I run to the bathroom and throw up. The second I do I feel like I'm back in my childhood bathroom. I can hear my father's voice. He's disappointed. No, he's mad. No, he's furious. I can't help it but he thinks I should be able to hold it in. I try so hard. But the stomach bug takes over my body and I get sick. I cry so hard.

It hurts so bad.

*****

*Trisha*

"What the hell is going on tonight?" Jonah looks at me, then Nate. 

My left arm throbs from the way I hit the floor. I didn't have a choice. The bottle was on his lips. I didn't know what else to do. I lunged forward and knocked Nate down, falling on the floor myself. 

The whiskey spills everywhere and Nate scrambles to reach the bottle, but I kick it away and grab his face, reminding him he doesn't need it.

My arm hurts so fucking bad.

"I'm gonna kill him." Nate grumbles and sits on the couch. "I'm gonna fucking kill that bastard."

"No, you're not."  I scold him. I don't know if James even know whether he was coming or go he was so drunk. He was mad, he probably DID want Nate to drink but can you blame him? Nate and Julia have done nothing but give James a hard time.

"Someone please tell me what happened?" Jonah needs to know what the hell we are talking about.

"You weren't ready. That's all." I rub my back. He's not near ready to be around alcohol. Not even close. Tonight proved that, unfortunately.

"Weren't ready for what??" Jonah is getting irritated.

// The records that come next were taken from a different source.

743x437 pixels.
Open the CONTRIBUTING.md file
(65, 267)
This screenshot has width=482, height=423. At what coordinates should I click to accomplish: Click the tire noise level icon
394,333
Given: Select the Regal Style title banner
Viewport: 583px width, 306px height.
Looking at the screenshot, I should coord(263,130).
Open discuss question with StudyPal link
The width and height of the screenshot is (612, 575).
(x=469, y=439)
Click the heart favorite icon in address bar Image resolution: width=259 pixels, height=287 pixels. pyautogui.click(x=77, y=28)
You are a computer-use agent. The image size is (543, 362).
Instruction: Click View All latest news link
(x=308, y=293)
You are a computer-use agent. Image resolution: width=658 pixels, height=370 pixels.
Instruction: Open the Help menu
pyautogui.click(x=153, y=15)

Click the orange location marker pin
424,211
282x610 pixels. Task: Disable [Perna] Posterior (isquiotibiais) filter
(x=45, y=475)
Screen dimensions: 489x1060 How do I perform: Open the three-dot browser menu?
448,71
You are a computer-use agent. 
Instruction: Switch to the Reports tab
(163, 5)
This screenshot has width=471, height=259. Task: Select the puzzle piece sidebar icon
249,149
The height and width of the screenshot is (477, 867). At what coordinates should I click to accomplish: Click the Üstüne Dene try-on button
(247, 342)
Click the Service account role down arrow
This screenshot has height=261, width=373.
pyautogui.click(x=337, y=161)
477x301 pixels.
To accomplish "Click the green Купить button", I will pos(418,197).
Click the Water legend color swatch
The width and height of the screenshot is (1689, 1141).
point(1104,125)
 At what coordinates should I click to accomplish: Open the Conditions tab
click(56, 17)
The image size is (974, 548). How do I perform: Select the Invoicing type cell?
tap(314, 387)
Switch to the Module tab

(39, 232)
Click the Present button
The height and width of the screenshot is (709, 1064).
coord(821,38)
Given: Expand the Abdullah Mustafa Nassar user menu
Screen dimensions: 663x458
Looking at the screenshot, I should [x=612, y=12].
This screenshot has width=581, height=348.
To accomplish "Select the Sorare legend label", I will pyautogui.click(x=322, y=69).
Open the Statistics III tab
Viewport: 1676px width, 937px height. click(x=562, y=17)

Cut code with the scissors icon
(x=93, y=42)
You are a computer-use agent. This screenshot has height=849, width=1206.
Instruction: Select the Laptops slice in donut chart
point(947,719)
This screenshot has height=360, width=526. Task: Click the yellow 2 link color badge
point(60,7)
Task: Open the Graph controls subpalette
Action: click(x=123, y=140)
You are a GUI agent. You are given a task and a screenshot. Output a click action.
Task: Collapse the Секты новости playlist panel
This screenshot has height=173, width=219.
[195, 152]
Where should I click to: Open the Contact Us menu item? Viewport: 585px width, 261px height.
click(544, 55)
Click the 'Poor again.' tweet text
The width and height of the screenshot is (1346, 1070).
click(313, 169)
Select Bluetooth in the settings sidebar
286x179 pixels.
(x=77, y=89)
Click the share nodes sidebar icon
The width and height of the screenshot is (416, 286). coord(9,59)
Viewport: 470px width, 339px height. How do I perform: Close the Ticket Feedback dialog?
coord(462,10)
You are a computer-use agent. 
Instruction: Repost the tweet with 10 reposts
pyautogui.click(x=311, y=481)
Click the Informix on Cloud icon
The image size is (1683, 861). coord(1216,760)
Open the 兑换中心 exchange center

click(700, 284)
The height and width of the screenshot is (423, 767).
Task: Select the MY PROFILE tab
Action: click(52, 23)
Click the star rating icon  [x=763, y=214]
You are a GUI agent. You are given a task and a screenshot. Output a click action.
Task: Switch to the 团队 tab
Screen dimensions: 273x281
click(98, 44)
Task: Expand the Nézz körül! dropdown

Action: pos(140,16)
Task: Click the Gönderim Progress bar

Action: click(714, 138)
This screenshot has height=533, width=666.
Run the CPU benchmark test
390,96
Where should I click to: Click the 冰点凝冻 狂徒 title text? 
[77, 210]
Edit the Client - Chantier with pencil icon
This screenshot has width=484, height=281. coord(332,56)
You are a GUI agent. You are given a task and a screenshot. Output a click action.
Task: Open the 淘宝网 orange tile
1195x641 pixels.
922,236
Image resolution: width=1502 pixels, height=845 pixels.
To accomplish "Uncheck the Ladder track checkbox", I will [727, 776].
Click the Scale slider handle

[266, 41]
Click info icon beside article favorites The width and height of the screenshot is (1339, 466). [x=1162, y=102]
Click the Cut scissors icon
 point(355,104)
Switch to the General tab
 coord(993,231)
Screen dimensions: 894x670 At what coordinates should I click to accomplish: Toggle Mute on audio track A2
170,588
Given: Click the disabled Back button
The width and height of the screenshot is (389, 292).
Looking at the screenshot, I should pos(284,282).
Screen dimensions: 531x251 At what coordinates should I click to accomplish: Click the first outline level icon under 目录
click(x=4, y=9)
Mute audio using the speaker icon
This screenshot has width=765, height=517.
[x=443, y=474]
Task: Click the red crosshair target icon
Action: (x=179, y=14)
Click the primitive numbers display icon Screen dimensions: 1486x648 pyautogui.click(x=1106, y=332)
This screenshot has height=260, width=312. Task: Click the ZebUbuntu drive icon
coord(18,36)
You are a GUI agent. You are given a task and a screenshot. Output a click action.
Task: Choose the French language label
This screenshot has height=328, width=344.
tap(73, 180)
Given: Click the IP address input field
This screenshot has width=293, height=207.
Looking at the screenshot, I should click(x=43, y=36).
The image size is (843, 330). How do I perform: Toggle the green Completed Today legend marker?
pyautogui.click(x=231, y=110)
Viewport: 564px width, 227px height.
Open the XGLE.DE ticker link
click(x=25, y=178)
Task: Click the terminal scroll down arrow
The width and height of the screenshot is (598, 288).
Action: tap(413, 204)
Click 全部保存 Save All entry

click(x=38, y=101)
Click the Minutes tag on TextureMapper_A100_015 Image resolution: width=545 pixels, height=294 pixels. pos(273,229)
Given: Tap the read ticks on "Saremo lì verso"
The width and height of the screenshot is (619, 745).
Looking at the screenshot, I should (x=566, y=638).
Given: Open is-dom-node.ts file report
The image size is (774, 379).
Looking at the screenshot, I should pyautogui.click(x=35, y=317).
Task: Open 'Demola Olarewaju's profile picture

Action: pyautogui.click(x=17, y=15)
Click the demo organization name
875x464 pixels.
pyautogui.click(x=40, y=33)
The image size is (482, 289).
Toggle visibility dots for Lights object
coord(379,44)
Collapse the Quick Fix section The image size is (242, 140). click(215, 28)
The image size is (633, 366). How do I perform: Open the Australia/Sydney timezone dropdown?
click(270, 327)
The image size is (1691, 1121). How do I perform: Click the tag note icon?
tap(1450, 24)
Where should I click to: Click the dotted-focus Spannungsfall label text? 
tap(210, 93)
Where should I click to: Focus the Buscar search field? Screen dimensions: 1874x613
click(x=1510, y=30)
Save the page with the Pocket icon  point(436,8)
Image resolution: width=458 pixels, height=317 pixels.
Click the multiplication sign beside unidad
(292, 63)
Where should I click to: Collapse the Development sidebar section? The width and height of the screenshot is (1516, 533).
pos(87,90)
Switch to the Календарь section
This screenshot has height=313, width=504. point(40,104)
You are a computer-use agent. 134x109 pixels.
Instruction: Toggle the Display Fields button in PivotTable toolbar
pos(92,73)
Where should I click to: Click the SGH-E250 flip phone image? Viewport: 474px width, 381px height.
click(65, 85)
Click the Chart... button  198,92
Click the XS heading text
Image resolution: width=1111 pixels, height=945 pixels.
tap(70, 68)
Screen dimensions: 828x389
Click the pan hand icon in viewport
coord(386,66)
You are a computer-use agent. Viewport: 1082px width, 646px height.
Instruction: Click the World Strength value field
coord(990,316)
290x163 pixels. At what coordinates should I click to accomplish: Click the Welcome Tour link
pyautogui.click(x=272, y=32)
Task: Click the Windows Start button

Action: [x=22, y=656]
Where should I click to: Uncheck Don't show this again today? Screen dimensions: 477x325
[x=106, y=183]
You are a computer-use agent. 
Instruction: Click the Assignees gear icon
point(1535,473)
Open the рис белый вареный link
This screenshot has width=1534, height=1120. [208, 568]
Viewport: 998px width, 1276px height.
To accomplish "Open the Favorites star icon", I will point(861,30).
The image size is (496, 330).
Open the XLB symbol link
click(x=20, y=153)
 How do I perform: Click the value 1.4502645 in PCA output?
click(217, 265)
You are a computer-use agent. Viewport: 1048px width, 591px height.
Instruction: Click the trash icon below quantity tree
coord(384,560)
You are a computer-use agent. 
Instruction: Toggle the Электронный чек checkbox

"He just shoved the bottle in my hands when he pushed by me. Trish he was so drunk."

Jonah's eyes widen and he catches on that this was something addiction related.

"He knew what he was doing. He even said 'All yours. Enjoy asshole.' He knew."

"No, Nate. He was drunk. James was soo drunk he could barely walk. I don't think he will even remember seeing you at all."

"James??? What about James?" Jonah becomes very concerned now, trying to put the pieces together. "Nate, did you drink tonight?"

Nate keeps his head down and cries.

*****

*James*

I throw up in the toilet and cry. I haven't thrown up as a grown adult. The last time I got sick I got beaten. I feel a hand on my back and immediately stiffen up, forgetting where I am for a moment.

"Please. Don't touch me." I sudden cry and throw up again. I hear Julia's voice. I'm safe. I'm not in that house. I'm in the hotel. Remember... I'm safe.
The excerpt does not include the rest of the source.